Nick Redfern has taught film at Manchester Metropolitan University, the University of Central Lancashire, and Leeds Trinity University. He has published research on the aesthetics of horror films and trailers in Post Script, Enter Text, Humanities Bulletin, and Music, Sound, and the Moving Image.

Jerry Sampson is a freelance writer, horror writer, film analyst, screenwriter, and editor. She writes for Ghouls Magazine, Rue Morgue, Moving Pictures Film Club, Vague Visages, Horror Obsessive, and other horror sites. She is featured on many podcasts discussing horror film and analysis and has released a book of short horror stories entitled The Scream & Other Dark Stories.
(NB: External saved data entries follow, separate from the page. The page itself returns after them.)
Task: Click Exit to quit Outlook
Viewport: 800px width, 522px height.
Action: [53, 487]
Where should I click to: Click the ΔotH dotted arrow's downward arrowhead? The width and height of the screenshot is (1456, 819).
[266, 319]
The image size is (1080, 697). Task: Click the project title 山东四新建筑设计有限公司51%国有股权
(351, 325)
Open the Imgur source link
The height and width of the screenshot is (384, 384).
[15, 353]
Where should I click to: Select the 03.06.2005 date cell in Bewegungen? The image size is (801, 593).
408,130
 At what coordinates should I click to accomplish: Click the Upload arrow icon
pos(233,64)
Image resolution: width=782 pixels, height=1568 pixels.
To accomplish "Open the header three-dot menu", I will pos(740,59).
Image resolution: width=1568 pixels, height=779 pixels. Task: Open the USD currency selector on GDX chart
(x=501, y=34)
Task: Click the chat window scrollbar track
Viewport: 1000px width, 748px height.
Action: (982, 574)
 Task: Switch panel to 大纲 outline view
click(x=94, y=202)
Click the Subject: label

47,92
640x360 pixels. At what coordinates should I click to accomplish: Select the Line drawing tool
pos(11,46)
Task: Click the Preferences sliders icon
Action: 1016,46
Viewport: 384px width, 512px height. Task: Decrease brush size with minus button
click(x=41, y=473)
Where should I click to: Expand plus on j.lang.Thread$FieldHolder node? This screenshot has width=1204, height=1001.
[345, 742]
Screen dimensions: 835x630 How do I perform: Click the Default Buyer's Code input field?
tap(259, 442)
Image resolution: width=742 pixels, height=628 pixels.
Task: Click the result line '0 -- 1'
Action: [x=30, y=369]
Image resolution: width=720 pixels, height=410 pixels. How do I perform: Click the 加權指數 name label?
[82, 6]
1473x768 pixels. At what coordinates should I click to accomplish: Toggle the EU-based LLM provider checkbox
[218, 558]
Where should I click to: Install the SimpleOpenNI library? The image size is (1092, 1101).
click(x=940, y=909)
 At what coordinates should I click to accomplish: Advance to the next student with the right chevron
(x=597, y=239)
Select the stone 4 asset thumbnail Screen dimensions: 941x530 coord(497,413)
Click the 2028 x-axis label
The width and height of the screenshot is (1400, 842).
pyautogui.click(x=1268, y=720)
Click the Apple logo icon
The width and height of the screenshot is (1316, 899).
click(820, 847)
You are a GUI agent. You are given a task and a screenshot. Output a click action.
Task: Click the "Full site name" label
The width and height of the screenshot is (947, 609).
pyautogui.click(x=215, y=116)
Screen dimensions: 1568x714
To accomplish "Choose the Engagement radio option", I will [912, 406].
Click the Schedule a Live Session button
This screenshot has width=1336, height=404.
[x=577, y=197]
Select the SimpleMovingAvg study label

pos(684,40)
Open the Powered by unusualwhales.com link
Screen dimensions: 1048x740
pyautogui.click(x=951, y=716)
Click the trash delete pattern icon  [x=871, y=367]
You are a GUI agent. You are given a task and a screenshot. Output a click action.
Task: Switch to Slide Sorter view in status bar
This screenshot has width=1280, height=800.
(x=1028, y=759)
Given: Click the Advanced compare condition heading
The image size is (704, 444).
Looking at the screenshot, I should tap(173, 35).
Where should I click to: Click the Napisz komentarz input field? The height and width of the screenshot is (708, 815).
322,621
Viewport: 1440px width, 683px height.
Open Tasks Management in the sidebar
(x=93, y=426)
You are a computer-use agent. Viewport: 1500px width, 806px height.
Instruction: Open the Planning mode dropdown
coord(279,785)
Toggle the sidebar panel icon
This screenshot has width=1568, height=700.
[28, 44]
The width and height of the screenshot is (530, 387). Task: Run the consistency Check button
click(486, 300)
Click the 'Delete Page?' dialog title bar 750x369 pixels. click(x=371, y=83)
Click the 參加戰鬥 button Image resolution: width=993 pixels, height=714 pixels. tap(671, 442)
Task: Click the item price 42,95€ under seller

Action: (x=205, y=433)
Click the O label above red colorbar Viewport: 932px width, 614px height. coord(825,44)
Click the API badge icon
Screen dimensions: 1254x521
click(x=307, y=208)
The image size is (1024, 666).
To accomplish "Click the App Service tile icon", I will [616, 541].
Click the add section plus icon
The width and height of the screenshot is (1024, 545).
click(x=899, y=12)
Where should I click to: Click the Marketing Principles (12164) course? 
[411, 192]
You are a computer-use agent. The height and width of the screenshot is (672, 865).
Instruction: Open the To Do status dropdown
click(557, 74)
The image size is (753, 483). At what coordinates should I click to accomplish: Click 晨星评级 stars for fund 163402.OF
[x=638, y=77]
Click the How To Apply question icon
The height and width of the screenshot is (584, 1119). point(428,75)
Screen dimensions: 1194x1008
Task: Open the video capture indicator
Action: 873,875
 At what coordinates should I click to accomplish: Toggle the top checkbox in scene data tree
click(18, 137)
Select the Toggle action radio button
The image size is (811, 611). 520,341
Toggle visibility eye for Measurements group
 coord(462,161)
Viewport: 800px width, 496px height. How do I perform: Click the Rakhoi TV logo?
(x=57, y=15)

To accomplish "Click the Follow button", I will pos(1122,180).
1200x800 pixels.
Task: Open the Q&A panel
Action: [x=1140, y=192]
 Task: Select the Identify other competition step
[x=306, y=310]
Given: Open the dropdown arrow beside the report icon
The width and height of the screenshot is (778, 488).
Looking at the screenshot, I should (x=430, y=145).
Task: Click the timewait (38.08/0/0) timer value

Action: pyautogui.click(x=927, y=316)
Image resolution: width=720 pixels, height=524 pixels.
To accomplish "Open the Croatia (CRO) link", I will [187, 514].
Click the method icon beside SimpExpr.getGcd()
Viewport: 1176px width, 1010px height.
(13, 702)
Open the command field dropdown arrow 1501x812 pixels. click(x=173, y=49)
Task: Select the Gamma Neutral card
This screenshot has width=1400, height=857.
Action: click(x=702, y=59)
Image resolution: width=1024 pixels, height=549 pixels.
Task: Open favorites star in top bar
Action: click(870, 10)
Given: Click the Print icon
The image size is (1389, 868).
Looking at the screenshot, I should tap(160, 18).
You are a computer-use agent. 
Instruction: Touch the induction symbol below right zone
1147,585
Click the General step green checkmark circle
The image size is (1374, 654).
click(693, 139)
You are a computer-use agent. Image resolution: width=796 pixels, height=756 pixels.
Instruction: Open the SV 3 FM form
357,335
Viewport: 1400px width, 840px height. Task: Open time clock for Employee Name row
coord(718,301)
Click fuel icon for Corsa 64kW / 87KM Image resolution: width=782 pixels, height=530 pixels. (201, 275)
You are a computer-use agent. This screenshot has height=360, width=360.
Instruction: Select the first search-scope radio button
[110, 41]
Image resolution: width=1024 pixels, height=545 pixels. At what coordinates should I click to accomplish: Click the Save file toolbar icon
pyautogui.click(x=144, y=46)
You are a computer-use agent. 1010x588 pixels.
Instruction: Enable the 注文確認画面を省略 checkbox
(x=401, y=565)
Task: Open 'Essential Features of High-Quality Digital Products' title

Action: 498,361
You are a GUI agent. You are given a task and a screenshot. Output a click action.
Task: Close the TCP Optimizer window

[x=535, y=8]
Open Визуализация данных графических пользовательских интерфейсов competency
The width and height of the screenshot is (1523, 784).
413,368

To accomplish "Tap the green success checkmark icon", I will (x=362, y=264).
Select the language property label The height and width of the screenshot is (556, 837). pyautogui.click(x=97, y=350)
Her love for film and the horror genre leads her to explore and question the darkness that lies in the shadows of human existence. She studies the concept of inherited trauma and finds that theme coming up unconsciously in much of her work. You can find her on Instagram @thesleepermustawaken and on Twitter @ladyscriptwrit.

Alex Svensson is Affiliated Faculty at Emerson College in their Visual & Media Arts department. He has also regularly teaches film and media courses in MIT’s Literature Section. His research primarily focuses on horror media, media controversies, promotional culture, found footage, and digital forms of media production, exhibition, circulation, archiving, and reception. Some of his most recent writing can be found in the new book Jordan Peele’s Get Out: Political Horror (ed. Dawn Keetley); other work can be found in Participations: Journal of Audience & Reception StudiesTransformative Works and Culturesin media res, and Brattle Theatre Film Notes Blog.